IIn India, culinary education has traditionally been synonymous with teaching recipes and techniques. This has produced skilled chefs, but the burgeoning food and beverage (F&B) revolution demands more. The time has come for our educational institutions to develop not just chefs, but culinary innovators and practitioners.
To develop “thinking entrepreneurial chefs,” culinary courses must incorporate strong business education similar to MBA programs. My goal is? To develop human resources who are not only skilled in cooking techniques but also in management.
a novel experience
Today’s culinary enthusiasts aspire to combine their passion for cooking with their enthusiasm for management and entrepreneurship to create innovative culinary experiences. Meeting their aspirations requires an educational model that connects culinary skills with real-world business applications. Although theoretical knowledge is fundamental, it must be complemented by practical experience.
Imagine a culinary institution operating a real-world facility such as a restaurant, QSR, or bakery. The facility is run entirely by students, who apply the skills they learned in the lab to manage the facility, manage profit and loss, and interact directly with customers. This model is about more than just teaching. It immerses students in the very fabric of F&B business.
At the heart of this new educational paradigm is the Innovation and Entrepreneurship Lab. These hubs are more than just classrooms. They are a breeding ground for creativity and business acumen.
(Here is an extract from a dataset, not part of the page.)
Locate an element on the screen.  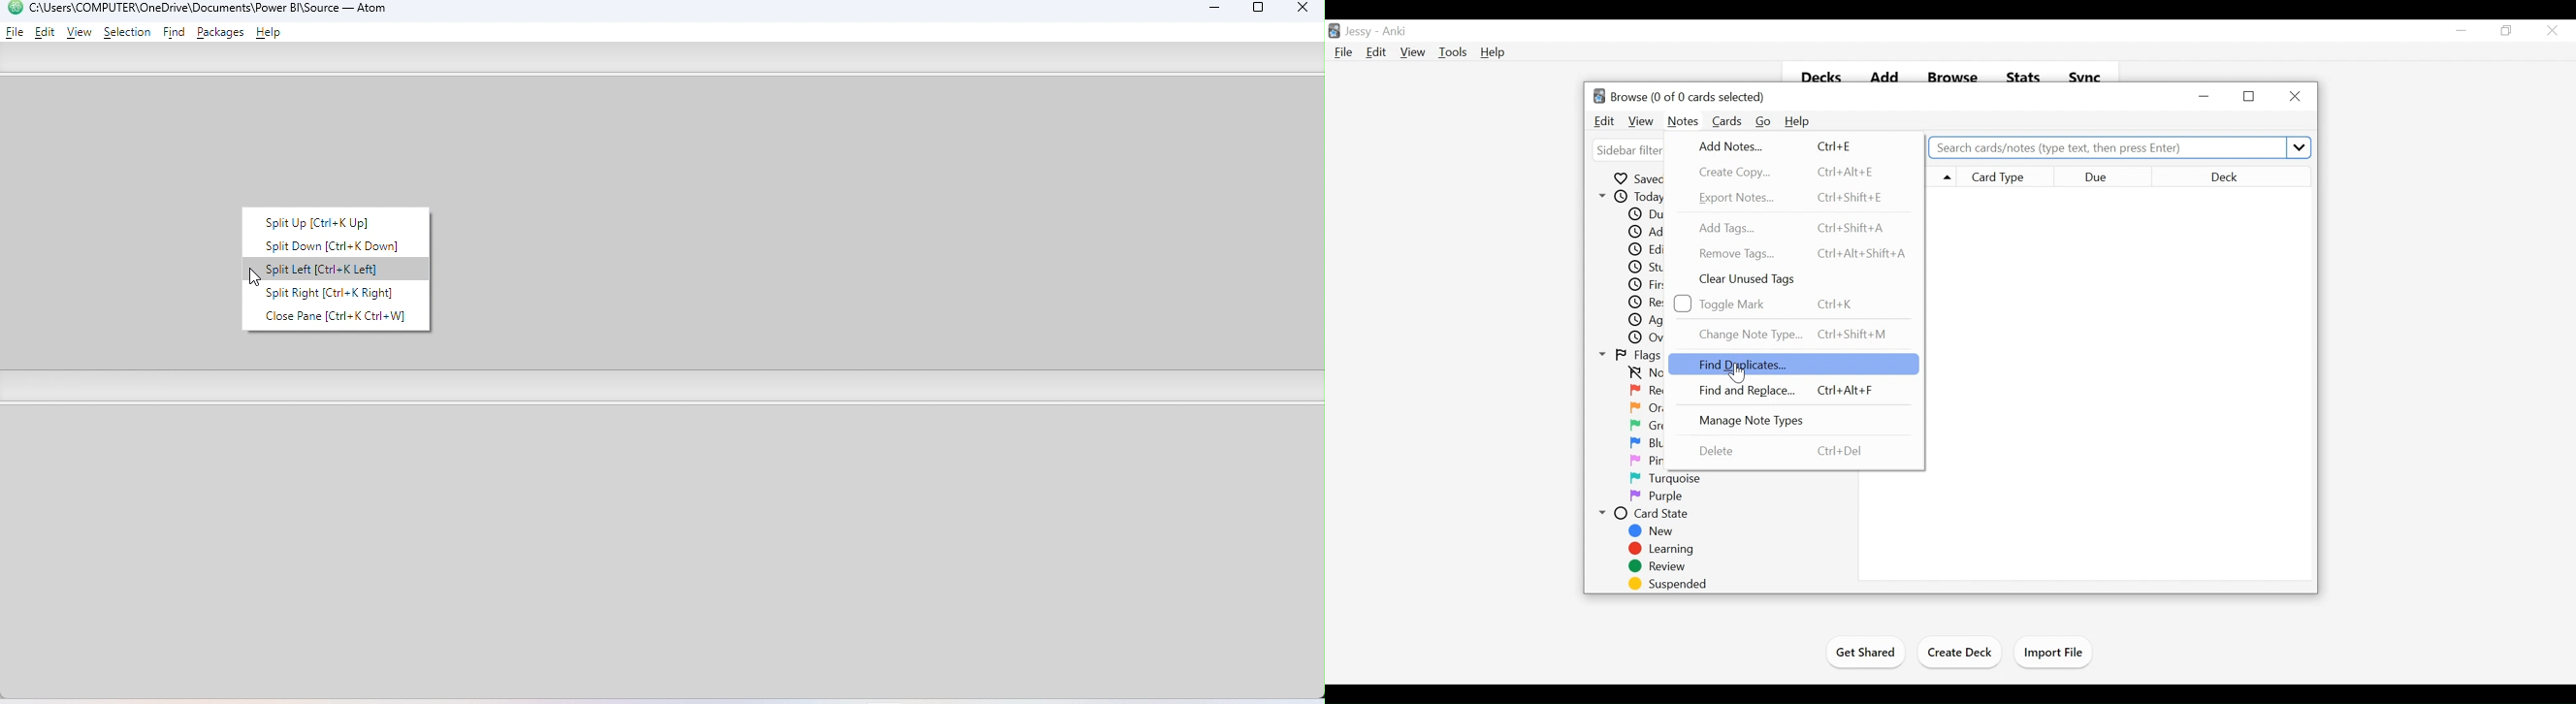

Here, students conceptualize and develop their culinary ventures while receiving mentorship and connecting with potential investors. It’s where ideas and opportunities meet.
Reflect the marketplace
For culinary education to keep up with the F&B revolution, it must reflect the dynamism of the market. Institutions committed to this leap forward are already making progress, but to truly revolutionize the industry, this model will need to become the norm rather than the exception. We need more innovators and entrepreneurs who can lead and inspire the ever-evolving culinary world.
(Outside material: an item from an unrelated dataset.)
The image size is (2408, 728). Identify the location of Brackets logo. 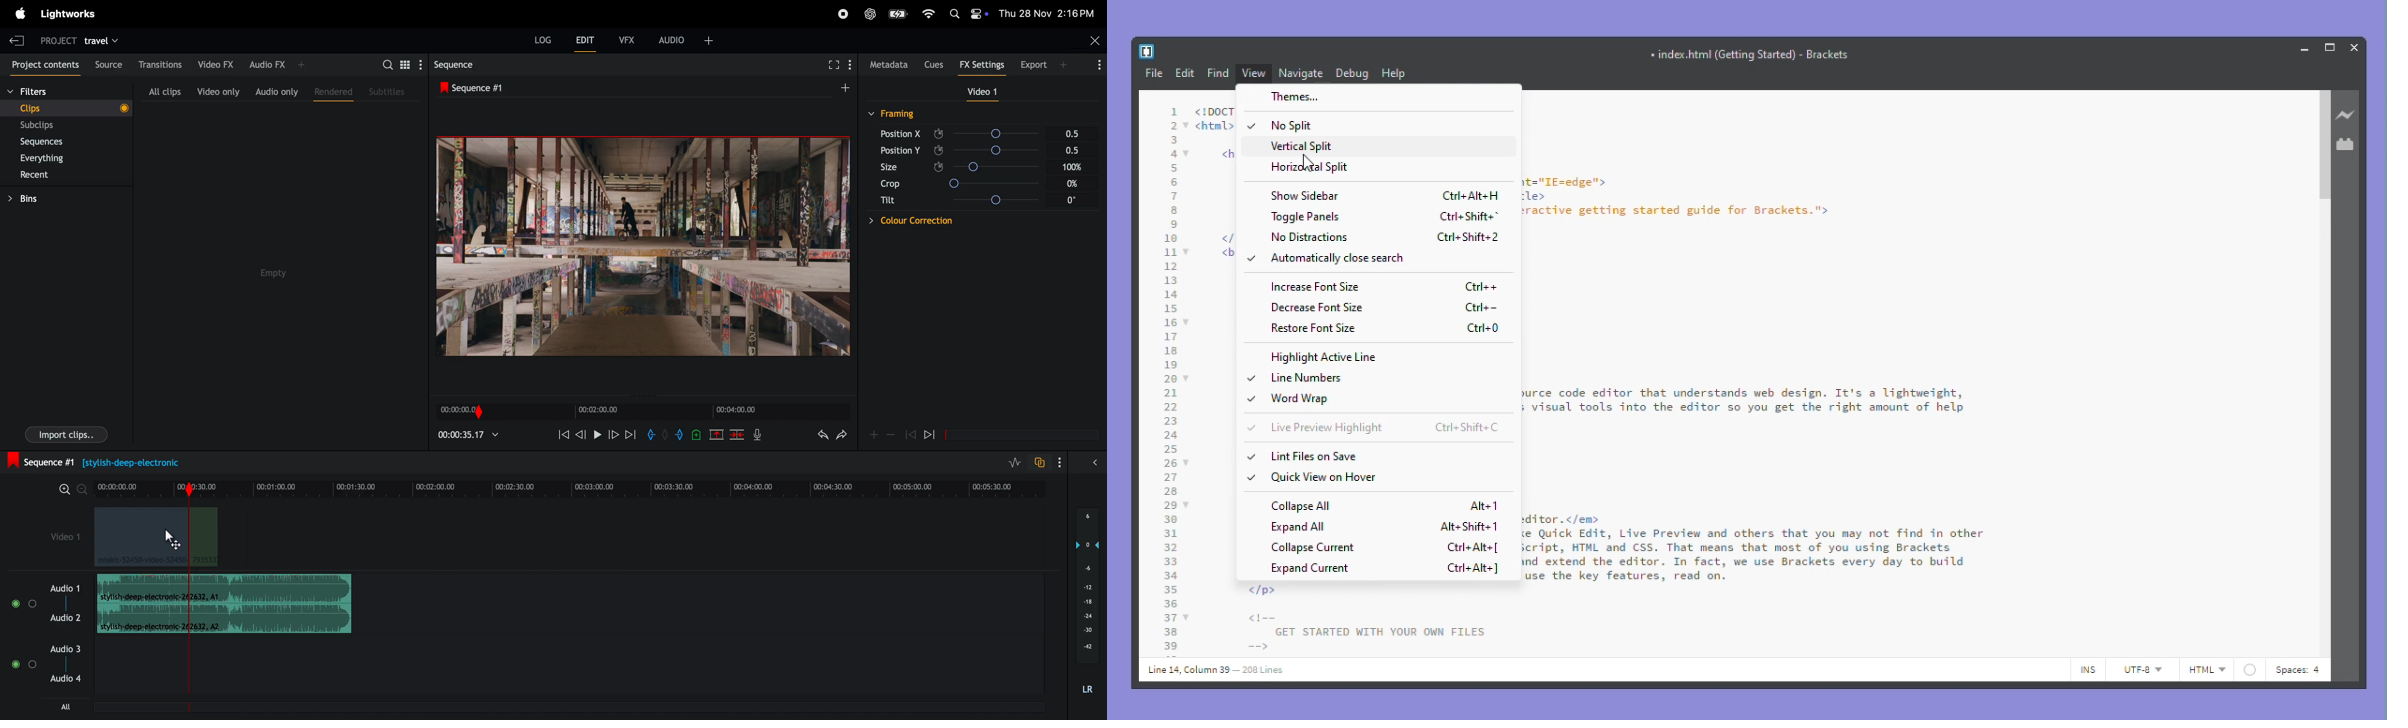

India’s food and beverage industry is currently valued at over $50 billion and is expected to grow rapidly over the next five to 10 years. This is being driven by a growing middle class, increasing urbanization, and a young population seeking diverse culinary experiences. In this context, the role of culinary education becomes extremely important. By 2030, as more Indians move into the upper income brackets, their culinary preferences will evolve to seek not only quality and variety, but also innovation and sustainability. Demand for professional chefs who can cater to these sophisticated tastes will skyrocket.
To meet this demand, our culinary institution is entrepreneurial, innovative, conversant in culinary and business science, and geared toward a future characterized by creativity, sustainability, and global recognition. We need to evolve to produce chefs who can lead the industry.
The author is the founder and managing director of the Indian School of Hospitality (ISH).